Another 71 economy passengers, dressed mostly in suit and tie, or
dresses, also made the trip.
Fifty
years after Bell envisioned trans-Atlantic travel, it was still
remarkable enough to deserve a gushing feature in the pre-eminent
magazine of the era.
That
ended in 1959, when Boeing introduced its 707. The new jet cut flying
time between New York and London from twelve hours to six. In an
instant, international air travel went from luxury to commonplace. By
1965, 95 percent of transatlantic travelers were crossing in the fast
jets of Pan Am and European airlines such as British Overseas Air.
In
the 70s, Boeing introduced the jumbo jet. By then, jet travel had
lost any resemblance to magic and had acquired an unfortunately close
resemblance to, well, bus travel. Yet jet tourism kept growing. In
1950, air travelers flew about 28 billion kilometers. By 2000, that
number had grown to three trillion.
In
those years, international air travel had roughly doubled every five
years. That’s fifty years of exponential growth.
Any
technology that grows that fast is going to have some unexpected
effects. As it grew, jet travel brought a slow revolution to the
border.
The
Department of Homeland Security is our youngest department, but its
border agencies can trace their heritage to the beginning of the
American republic. They had lived through the era of exponentially
increasing international travel. They had watched as a rising tide of
international travelers slowly overwhelmed their 1950-era security
measures.
Border
checkpoints and searches, travel visas and printed passports –
these things had changed little since the 19th century. Some were
even older; written safe conduct passes for travelers go back to 1414
in England, and the oldest existing passport was issued in 1641 by
King Charles I. Even the name “passport” reveals its antiquity.

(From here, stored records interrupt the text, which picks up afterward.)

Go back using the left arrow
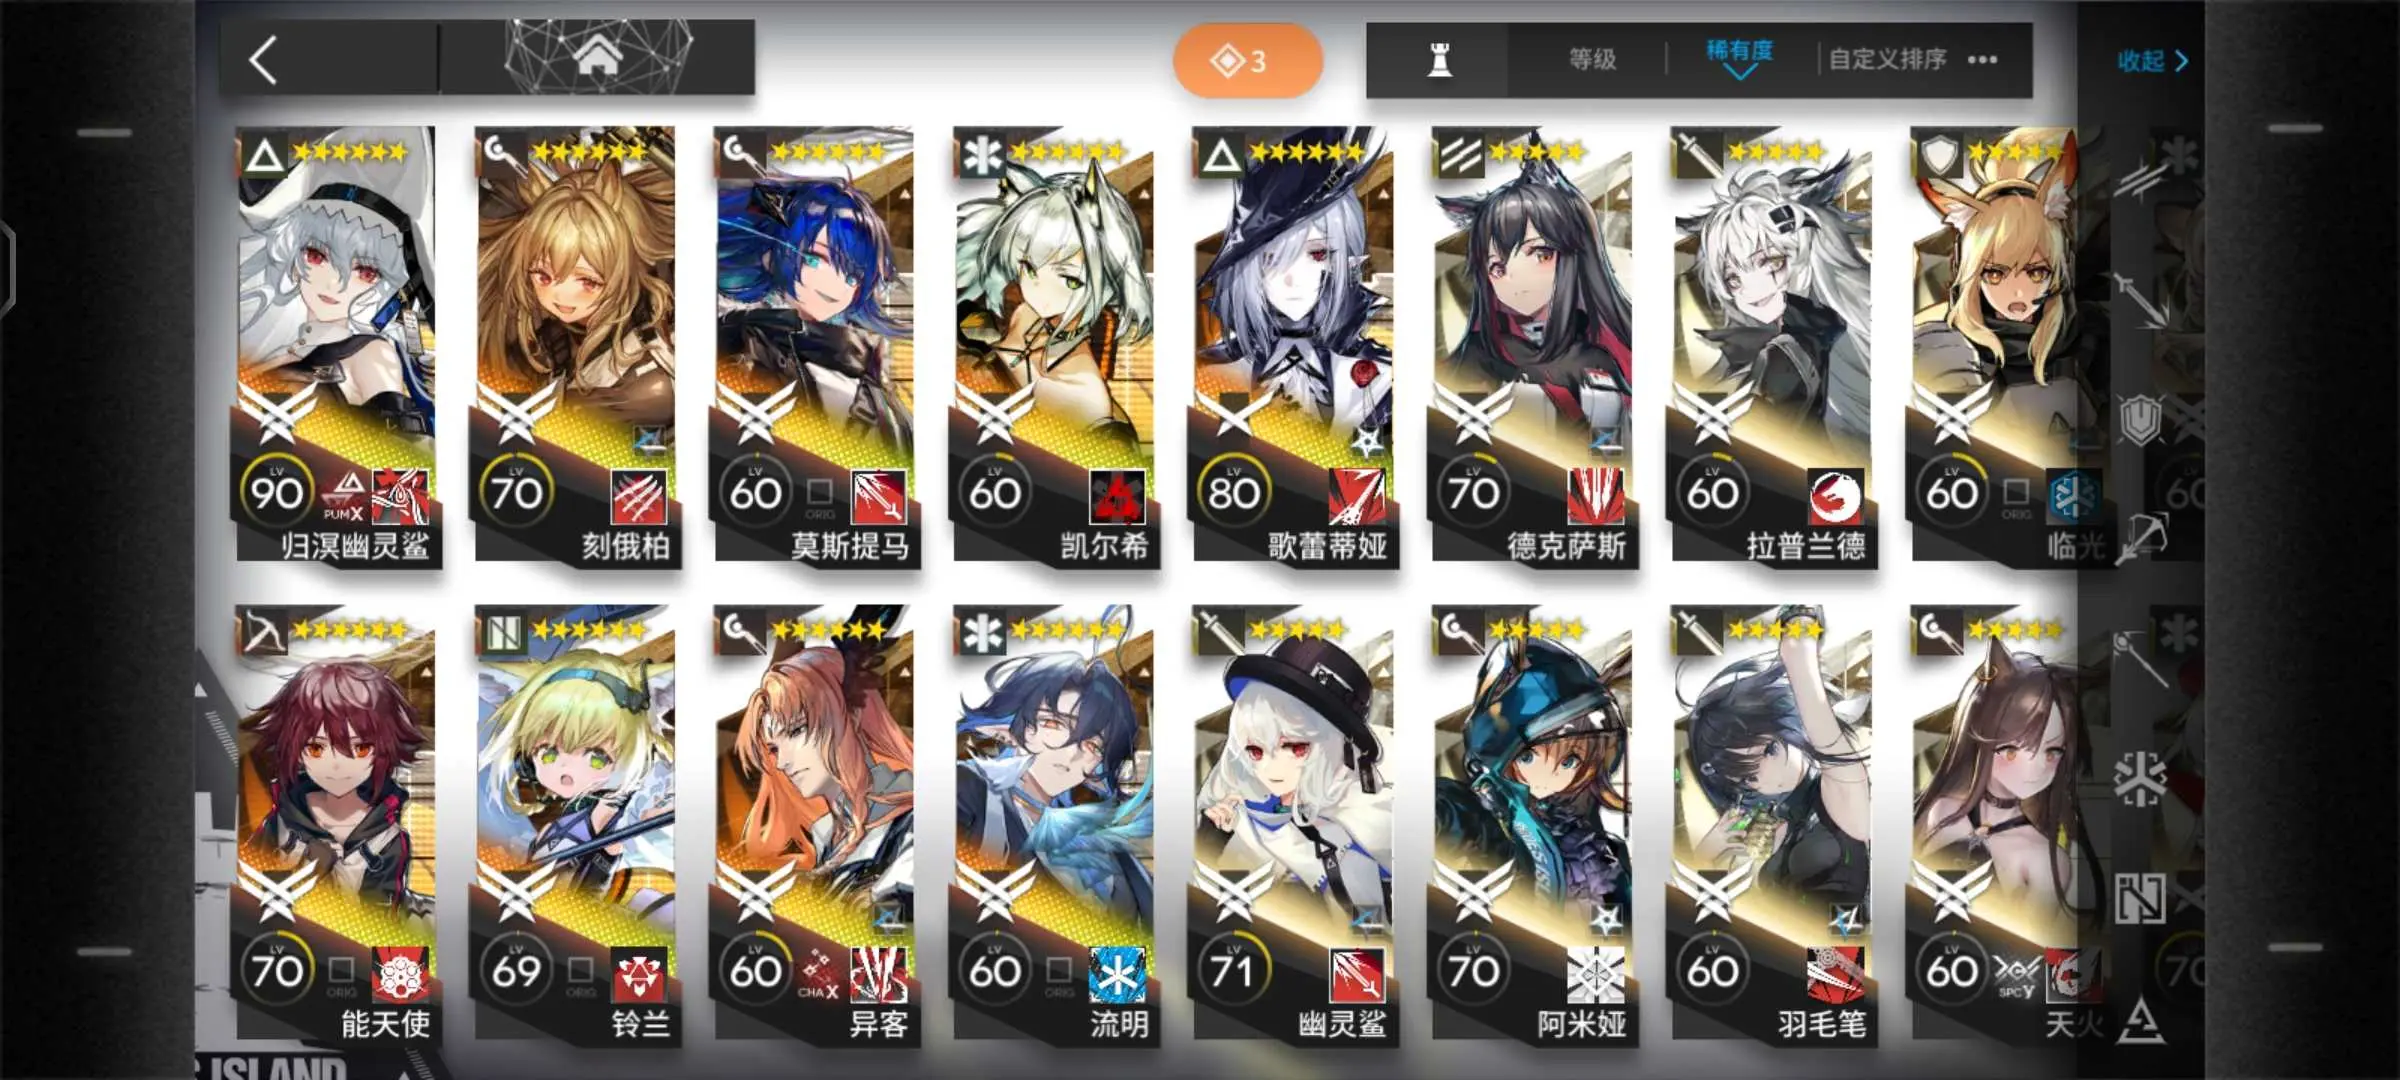Image resolution: width=2400 pixels, height=1080 pixels. pos(263,60)
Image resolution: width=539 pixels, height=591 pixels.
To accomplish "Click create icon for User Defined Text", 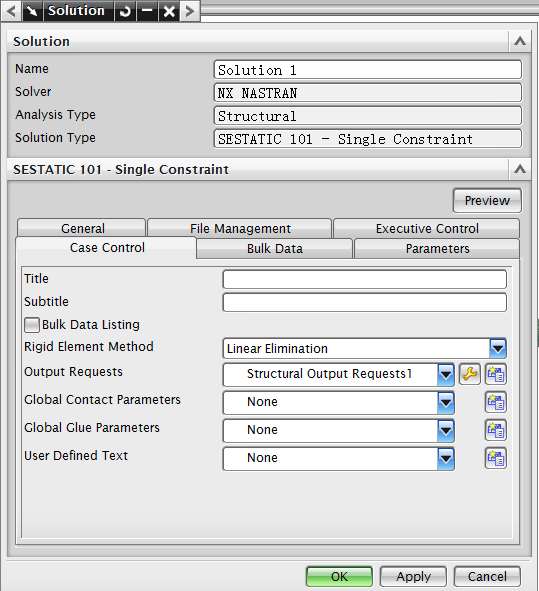I will point(496,458).
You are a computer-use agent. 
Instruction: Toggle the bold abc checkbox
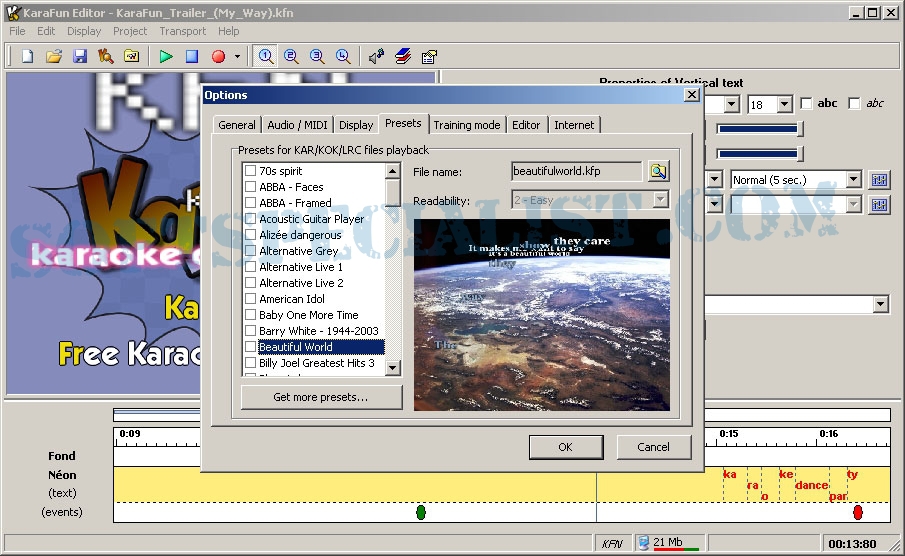[806, 104]
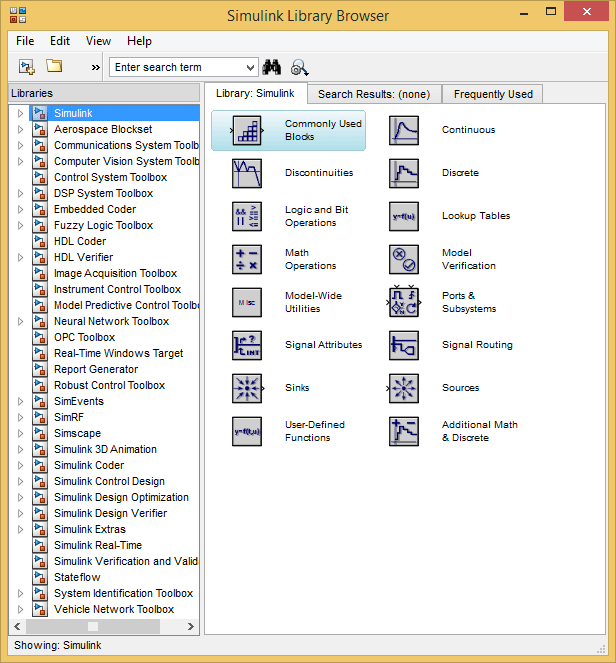This screenshot has width=616, height=663.
Task: Open the search term dropdown arrow
Action: coord(250,67)
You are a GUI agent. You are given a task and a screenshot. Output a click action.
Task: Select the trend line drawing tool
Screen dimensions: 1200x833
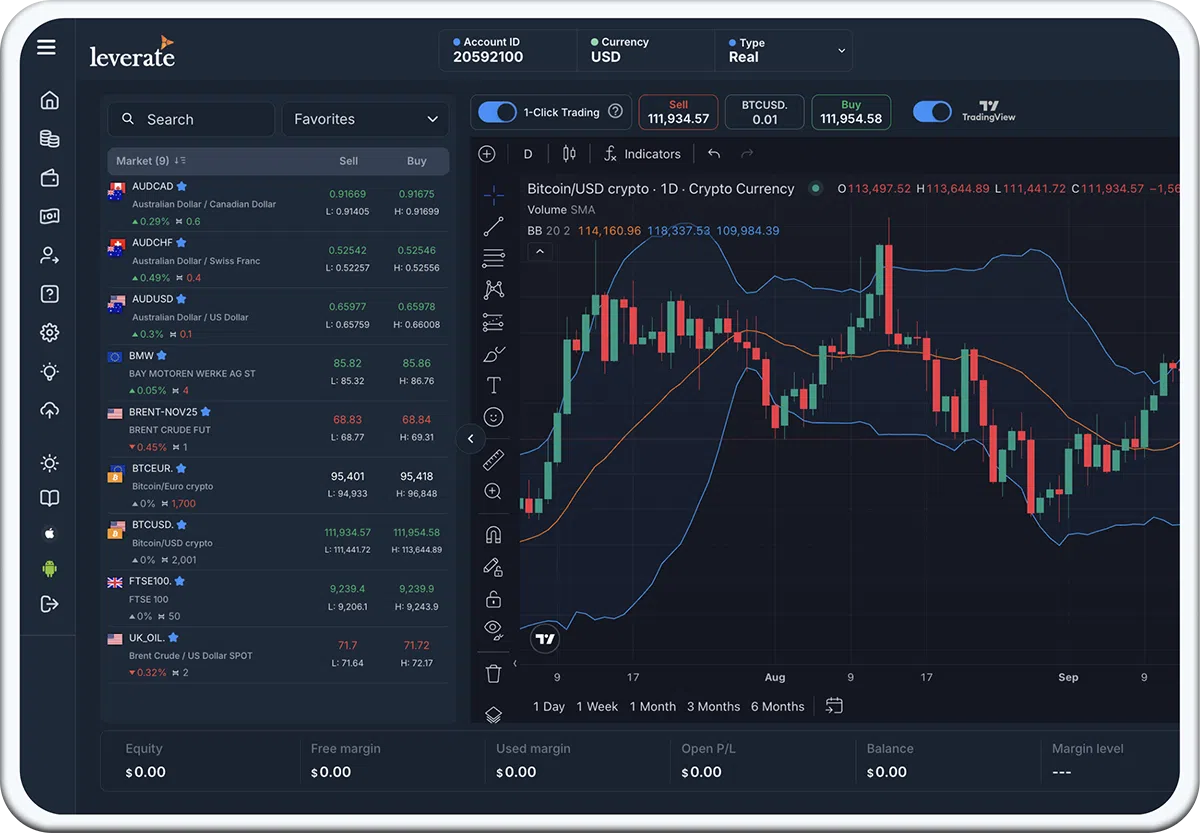coord(493,227)
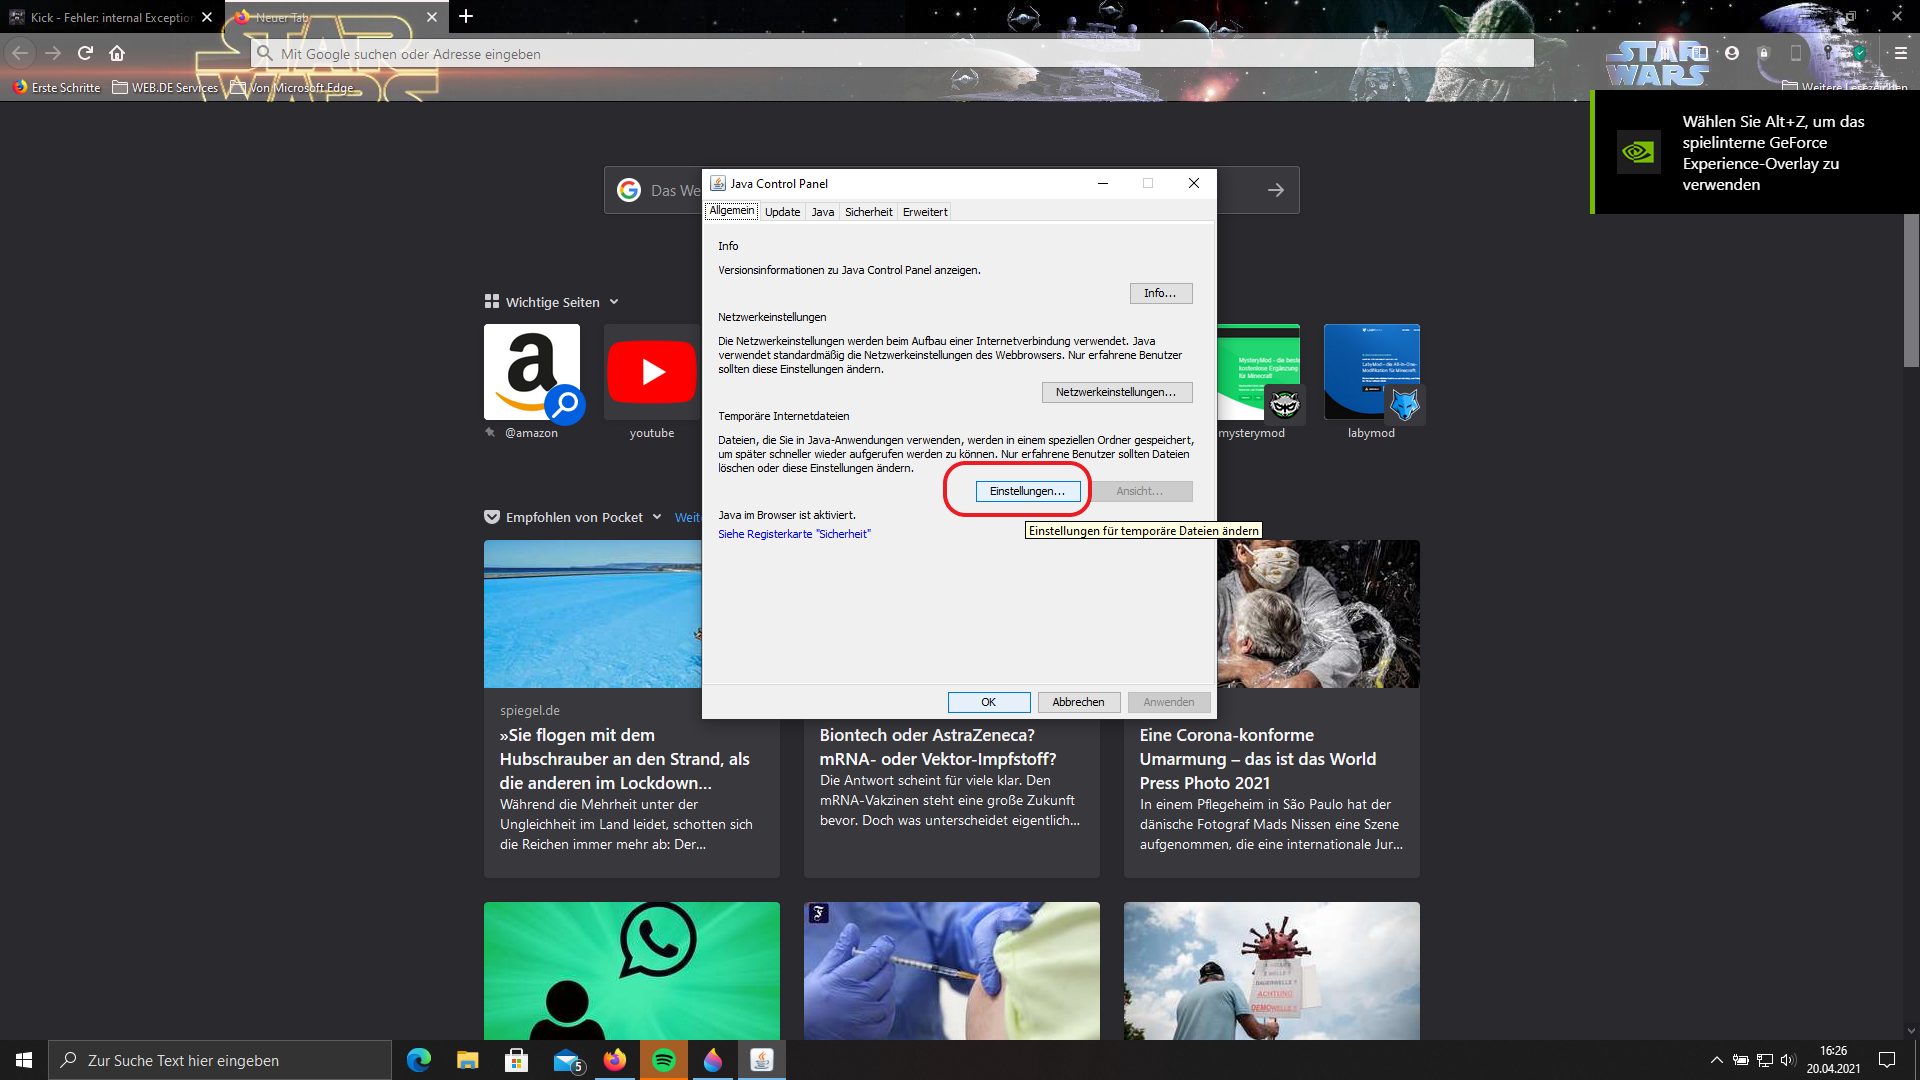The height and width of the screenshot is (1080, 1920).
Task: Expand the Wichtige Seiten section chevron
Action: click(x=614, y=302)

Passports were used to pass through the gate ("porte") of a
city wall in medieval Europe. By the 1980s, though, the walls were
down and the gate was open.
Border
controls that depended on a serious inspection of individuals, their
passports and their luggage, simply could not keep up. Border
officials could not spend much time with each traveler. The lines at
the border were getting too long.
By
the 1980s, governments had begun to vie with each other to dismantle
these border security measures. U.S. Customs abandoned individual
inspection of travelers, allowing those with nothing to declare
simply to stroll through the Green Lane. The United States also
adopted the Visa Waiver Program. The VWP abolished the single most
important restraint on international travel, the visa.
Visas
are travel permits. Issued by a country's embassy or consulate
abroad, they authorize the visa holder to travel to that country. The
process of issuing a visa can be quite simple or quite elaborate, but
it typically requires at a minimum that the visa applicant go to the
embassy of the country he wants to visit to provide whatever
information the consular official requires.
As
a control mechanism, the visa is highly flexible. To discourage
illegal economic migration, countries may grant very few visas in
poor countries -- and those only to the well-to-do. They may also
deny visas to potential troublemakers, criminals, or terrorists. They
may insist that the local government vouch for the visa applicant.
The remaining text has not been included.